─── MATERIAL PROVIDED ───
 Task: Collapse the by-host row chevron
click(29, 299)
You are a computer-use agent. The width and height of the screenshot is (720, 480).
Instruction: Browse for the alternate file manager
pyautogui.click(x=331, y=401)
───
WORK REQUIRED:
Copy out the data shown above without altering anything.

ANSWER TO THE EXERCISE:
 Task: Collapse the by-host row chevron
click(29, 299)
You are a computer-use agent. The width and height of the screenshot is (720, 480).
Instruction: Browse for the alternate file manager
pyautogui.click(x=331, y=401)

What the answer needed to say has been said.